_Task instructions:_ Omit the pictures and output exactly the lines from the start of the entries through the line containing "Contact (63, 2485)".
Exercise data section start
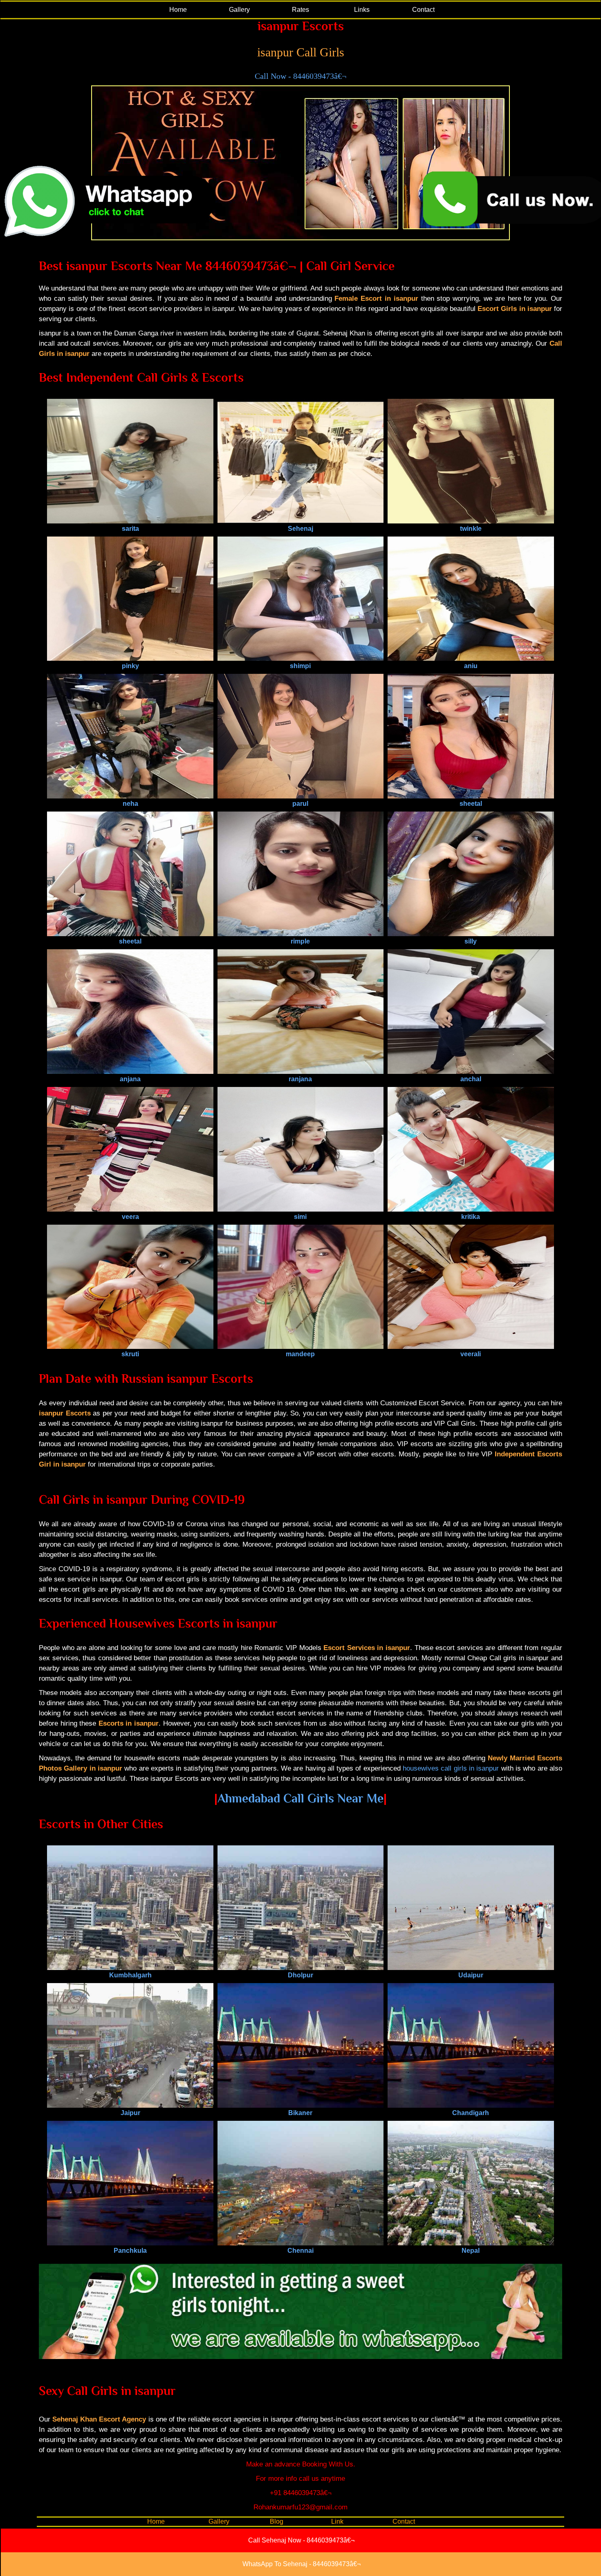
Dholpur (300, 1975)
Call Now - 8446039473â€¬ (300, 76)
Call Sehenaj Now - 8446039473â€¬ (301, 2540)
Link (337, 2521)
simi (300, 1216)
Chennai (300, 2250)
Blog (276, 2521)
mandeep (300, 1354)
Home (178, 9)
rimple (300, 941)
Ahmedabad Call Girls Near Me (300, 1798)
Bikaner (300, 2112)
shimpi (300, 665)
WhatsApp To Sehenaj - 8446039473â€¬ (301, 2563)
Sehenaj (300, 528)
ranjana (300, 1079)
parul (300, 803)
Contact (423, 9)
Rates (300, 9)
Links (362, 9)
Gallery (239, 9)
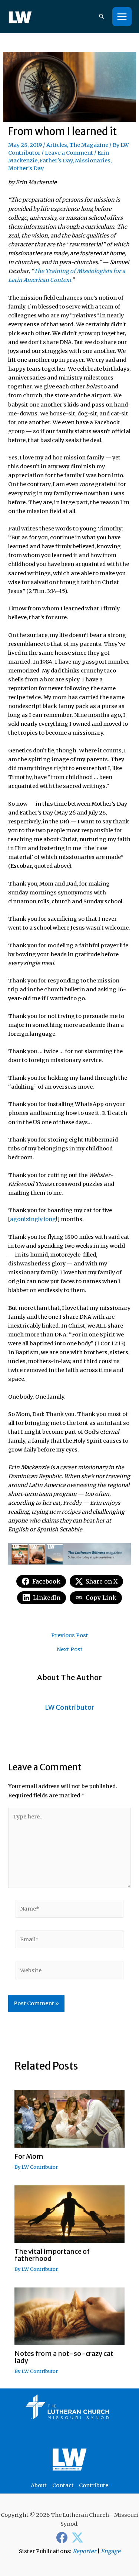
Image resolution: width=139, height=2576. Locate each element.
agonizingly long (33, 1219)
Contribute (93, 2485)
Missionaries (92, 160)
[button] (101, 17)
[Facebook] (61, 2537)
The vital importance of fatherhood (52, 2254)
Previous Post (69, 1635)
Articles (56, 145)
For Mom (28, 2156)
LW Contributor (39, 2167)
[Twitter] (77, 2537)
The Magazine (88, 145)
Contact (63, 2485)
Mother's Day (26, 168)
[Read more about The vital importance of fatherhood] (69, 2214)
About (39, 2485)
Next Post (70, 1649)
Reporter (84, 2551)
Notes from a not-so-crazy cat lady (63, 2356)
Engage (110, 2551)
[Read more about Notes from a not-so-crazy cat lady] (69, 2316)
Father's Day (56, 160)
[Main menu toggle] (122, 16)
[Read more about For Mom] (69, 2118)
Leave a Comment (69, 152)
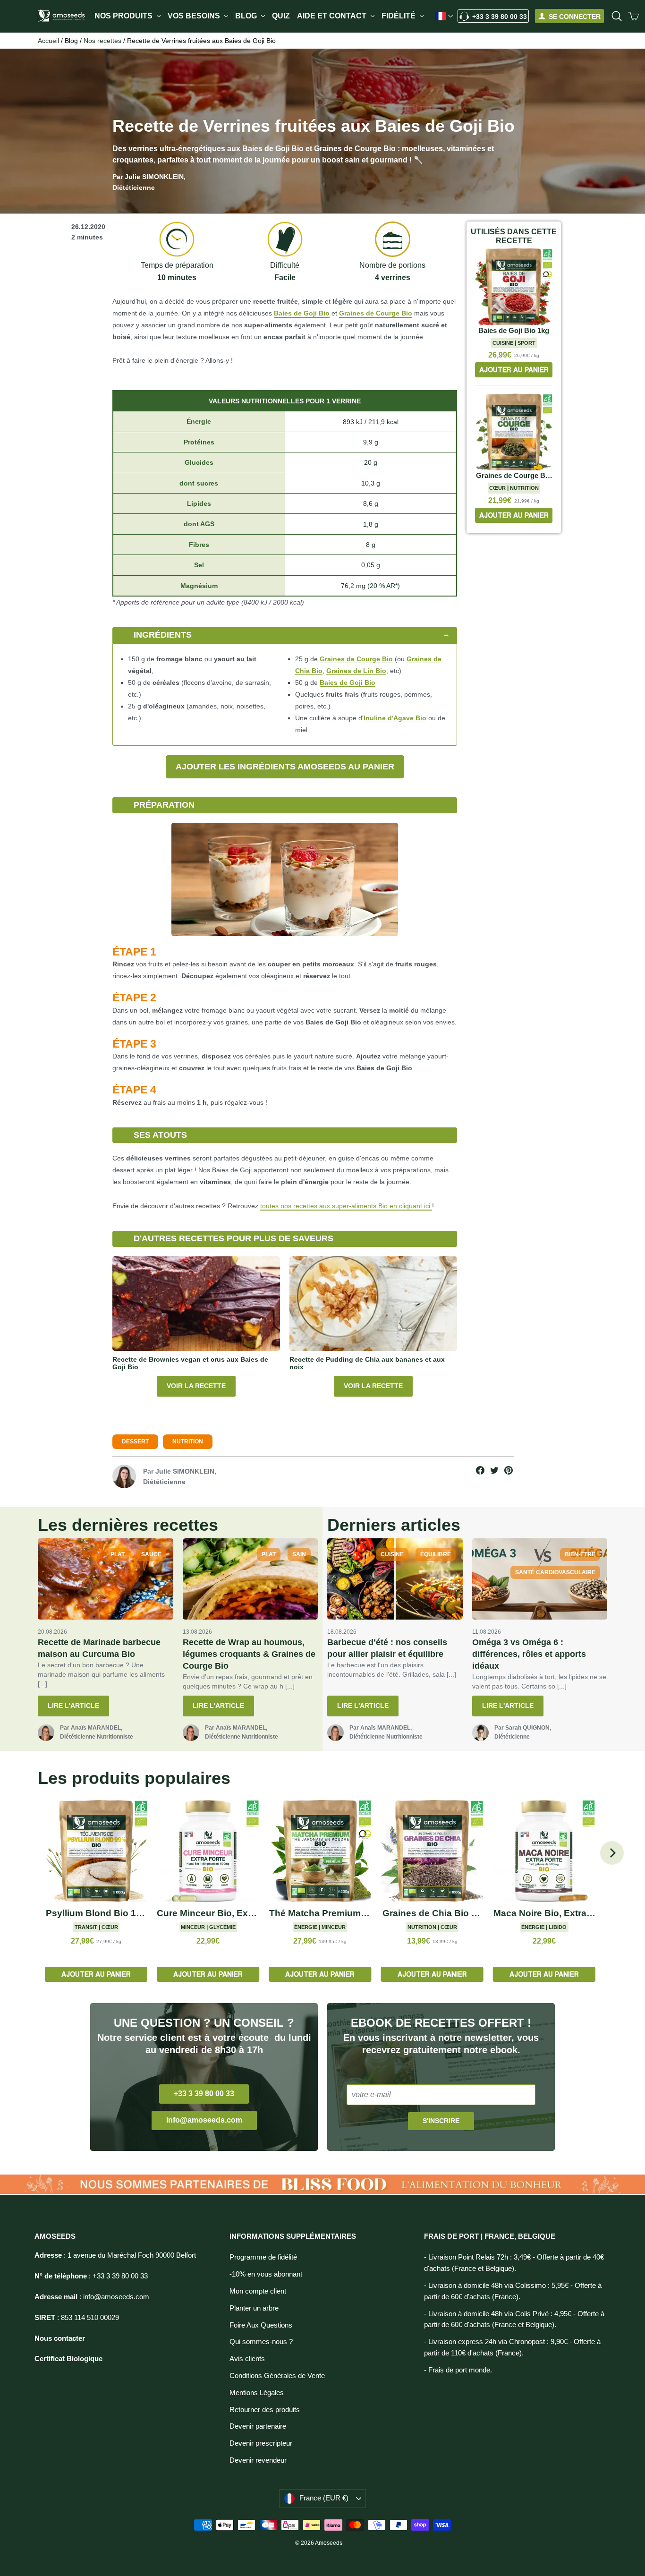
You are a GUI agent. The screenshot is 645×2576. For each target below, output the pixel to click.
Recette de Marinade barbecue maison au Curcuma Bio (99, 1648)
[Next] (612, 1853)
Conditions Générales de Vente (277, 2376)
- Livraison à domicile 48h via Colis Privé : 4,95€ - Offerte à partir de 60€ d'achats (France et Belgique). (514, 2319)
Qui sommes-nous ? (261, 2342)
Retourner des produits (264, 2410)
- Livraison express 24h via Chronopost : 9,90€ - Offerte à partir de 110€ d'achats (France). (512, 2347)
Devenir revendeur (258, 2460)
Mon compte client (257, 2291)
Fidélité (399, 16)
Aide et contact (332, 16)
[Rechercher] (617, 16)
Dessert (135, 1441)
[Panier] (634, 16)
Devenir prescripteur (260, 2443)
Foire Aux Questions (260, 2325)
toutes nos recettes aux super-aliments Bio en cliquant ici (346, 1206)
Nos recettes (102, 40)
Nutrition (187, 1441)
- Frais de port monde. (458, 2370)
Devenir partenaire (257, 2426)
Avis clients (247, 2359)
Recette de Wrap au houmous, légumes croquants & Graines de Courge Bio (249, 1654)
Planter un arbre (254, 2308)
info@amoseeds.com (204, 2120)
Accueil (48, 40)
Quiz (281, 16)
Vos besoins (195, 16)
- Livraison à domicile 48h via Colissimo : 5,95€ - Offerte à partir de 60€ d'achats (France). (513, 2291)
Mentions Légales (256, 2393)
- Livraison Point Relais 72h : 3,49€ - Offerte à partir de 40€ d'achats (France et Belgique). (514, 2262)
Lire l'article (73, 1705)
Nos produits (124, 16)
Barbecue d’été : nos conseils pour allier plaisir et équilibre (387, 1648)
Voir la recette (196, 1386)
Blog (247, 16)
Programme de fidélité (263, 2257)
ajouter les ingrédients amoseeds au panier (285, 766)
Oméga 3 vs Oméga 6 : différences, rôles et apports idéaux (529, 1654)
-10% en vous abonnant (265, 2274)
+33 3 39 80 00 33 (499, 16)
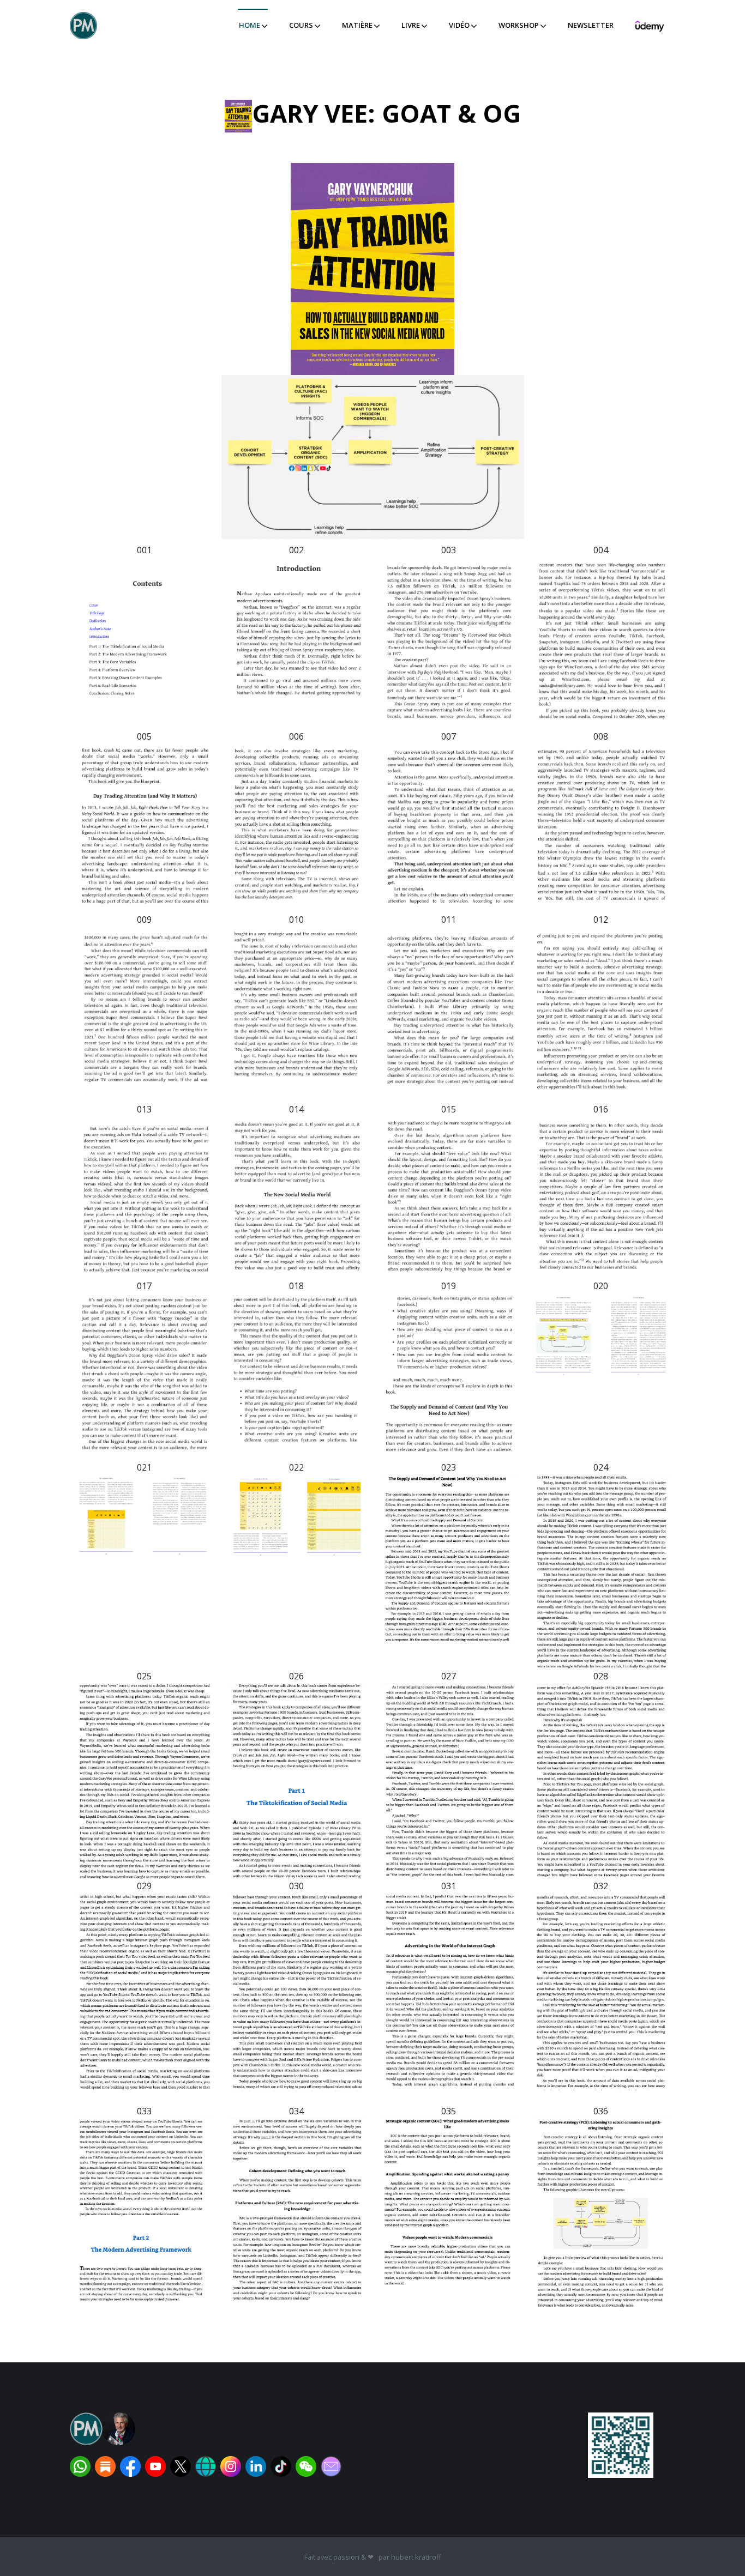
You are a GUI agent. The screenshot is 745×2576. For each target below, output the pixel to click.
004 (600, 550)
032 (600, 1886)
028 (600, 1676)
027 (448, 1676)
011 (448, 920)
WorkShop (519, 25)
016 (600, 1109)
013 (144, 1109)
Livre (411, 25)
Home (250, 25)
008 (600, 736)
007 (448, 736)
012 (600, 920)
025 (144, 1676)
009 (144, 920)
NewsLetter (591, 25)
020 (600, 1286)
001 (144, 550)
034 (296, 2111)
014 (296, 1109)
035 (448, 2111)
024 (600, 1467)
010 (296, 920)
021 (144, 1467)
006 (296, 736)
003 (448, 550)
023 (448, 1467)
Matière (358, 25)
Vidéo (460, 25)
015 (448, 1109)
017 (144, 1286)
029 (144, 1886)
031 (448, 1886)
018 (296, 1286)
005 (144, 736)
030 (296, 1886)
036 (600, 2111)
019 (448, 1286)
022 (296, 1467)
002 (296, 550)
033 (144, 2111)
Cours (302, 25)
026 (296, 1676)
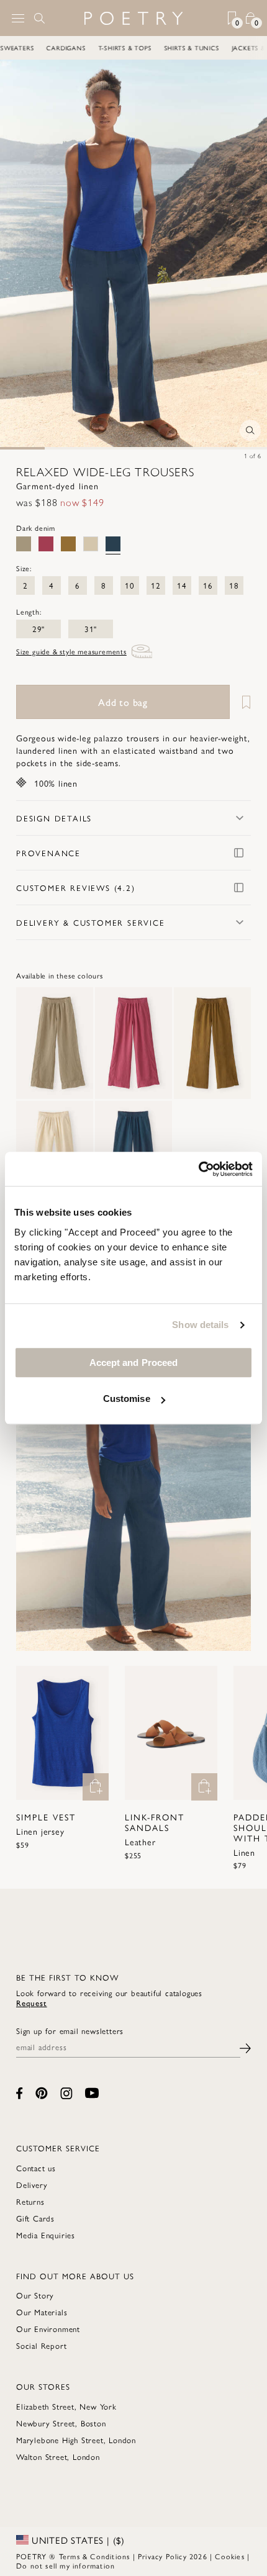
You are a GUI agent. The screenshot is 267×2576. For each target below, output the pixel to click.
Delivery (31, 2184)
Exercise data section end
_Answer to the problem:_
Dholpur (300, 1975)
Call Now - 8446039473â€¬ (300, 76)
Call Sehenaj Now - 8446039473â€¬ (301, 2540)
Link (337, 2521)
simi (300, 1216)
Chennai (300, 2250)
Blog (276, 2521)
mandeep (300, 1354)
Home (178, 9)
rimple (300, 941)
Ahmedabad Call Girls Near Me (300, 1798)
Bikaner (300, 2112)
shimpi (300, 665)
WhatsApp To Sehenaj - 8446039473â€¬ (301, 2563)
Sehenaj (300, 528)
ranjana (300, 1079)
parul (300, 803)
Contact (423, 9)
Rates (300, 9)
Links (362, 9)
Gallery (239, 9)
Image resolution: width=139, height=2576. Locate each element.
agonizingly long (33, 1219)
Contribute (93, 2485)
Missionaries (92, 160)
[button] (101, 17)
[Facebook] (61, 2537)
The vital importance of fatherhood (52, 2254)
Previous Post (69, 1635)
Articles (56, 145)
For Mom (28, 2156)
LW Contributor (39, 2167)
[Twitter] (77, 2537)
The Magazine (88, 145)
Contact (63, 2485)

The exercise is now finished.